## Your objective
Nothing but the lines from the one containing "You are a computer-use agent." to the end of the records that follow should be transcribed, each exactly, with the pictures left out.
Exercise inputs: Begin
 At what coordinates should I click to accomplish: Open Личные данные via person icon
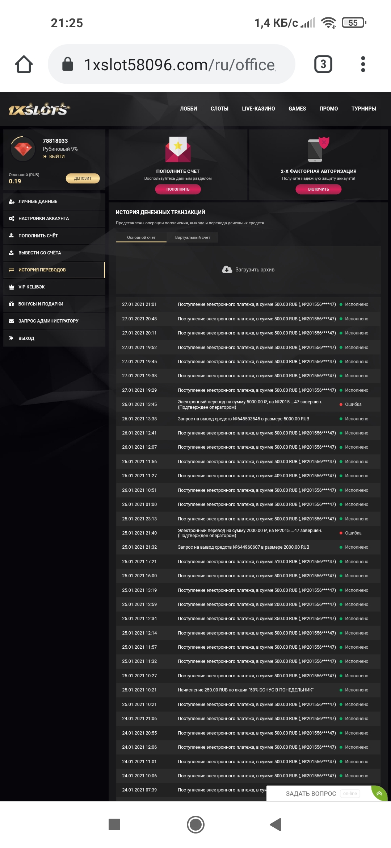point(12,201)
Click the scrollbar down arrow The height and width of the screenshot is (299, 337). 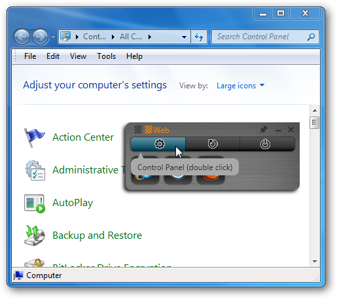(x=315, y=261)
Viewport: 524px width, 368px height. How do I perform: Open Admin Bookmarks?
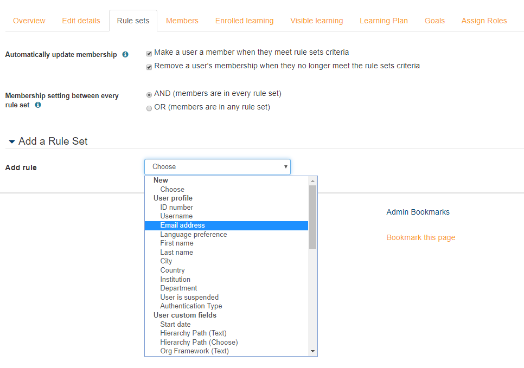tap(418, 212)
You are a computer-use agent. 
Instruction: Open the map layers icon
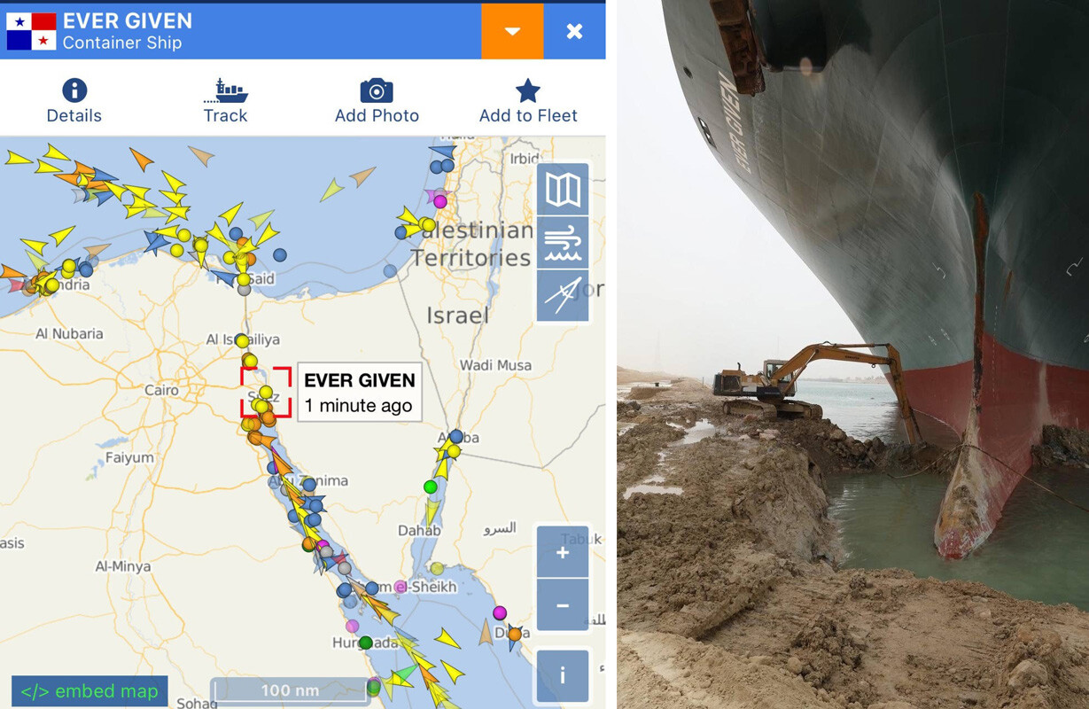563,189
Exercise inputs: End
## Response box
You are a computer-use agent. 
Instruction: Open the map layers icon
563,189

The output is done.